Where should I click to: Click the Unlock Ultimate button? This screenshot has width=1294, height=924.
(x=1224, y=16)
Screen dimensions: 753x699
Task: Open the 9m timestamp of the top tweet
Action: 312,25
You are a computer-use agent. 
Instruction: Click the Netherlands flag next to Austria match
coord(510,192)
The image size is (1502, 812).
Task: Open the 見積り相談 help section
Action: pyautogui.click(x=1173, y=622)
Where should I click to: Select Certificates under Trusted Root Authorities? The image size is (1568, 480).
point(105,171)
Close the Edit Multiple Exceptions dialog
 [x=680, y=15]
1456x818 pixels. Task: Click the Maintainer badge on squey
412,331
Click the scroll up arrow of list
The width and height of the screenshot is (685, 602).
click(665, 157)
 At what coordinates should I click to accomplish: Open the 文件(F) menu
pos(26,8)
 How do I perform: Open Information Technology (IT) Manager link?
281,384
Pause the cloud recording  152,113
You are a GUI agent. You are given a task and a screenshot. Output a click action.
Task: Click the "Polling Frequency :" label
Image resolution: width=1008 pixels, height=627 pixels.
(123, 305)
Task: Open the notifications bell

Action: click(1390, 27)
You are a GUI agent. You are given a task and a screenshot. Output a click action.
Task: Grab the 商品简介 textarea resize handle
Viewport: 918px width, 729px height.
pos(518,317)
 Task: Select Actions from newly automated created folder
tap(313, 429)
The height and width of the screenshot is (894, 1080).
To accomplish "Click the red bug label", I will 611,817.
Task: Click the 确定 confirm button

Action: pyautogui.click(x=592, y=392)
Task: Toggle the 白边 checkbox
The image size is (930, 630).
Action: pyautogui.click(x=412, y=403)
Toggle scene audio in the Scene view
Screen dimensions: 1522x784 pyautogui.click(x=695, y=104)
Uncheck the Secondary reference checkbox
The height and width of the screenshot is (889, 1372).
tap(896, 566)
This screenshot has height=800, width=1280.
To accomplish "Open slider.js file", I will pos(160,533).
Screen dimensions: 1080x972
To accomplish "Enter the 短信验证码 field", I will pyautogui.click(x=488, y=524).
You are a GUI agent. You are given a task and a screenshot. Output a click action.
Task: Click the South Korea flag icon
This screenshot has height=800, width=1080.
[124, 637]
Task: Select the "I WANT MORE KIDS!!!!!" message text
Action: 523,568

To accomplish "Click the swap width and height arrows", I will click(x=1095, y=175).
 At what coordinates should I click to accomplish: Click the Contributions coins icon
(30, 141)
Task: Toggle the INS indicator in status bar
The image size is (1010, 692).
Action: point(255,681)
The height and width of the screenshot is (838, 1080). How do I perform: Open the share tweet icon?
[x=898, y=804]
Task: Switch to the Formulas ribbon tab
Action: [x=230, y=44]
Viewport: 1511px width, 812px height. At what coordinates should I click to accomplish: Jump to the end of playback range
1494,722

##########

What you should do - Print the material verbatim, starting at the line containing "Task: Toggle the INS indicator in status bar" and ending at the last line of the material.

Result of this task -
Task: Toggle the INS indicator in status bar
The image size is (1010, 692).
Action: point(255,681)
The height and width of the screenshot is (838, 1080). How do I perform: Open the share tweet icon?
[x=898, y=804]
Task: Switch to the Formulas ribbon tab
Action: [x=230, y=44]
Viewport: 1511px width, 812px height. At what coordinates should I click to accomplish: Jump to the end of playback range
1494,722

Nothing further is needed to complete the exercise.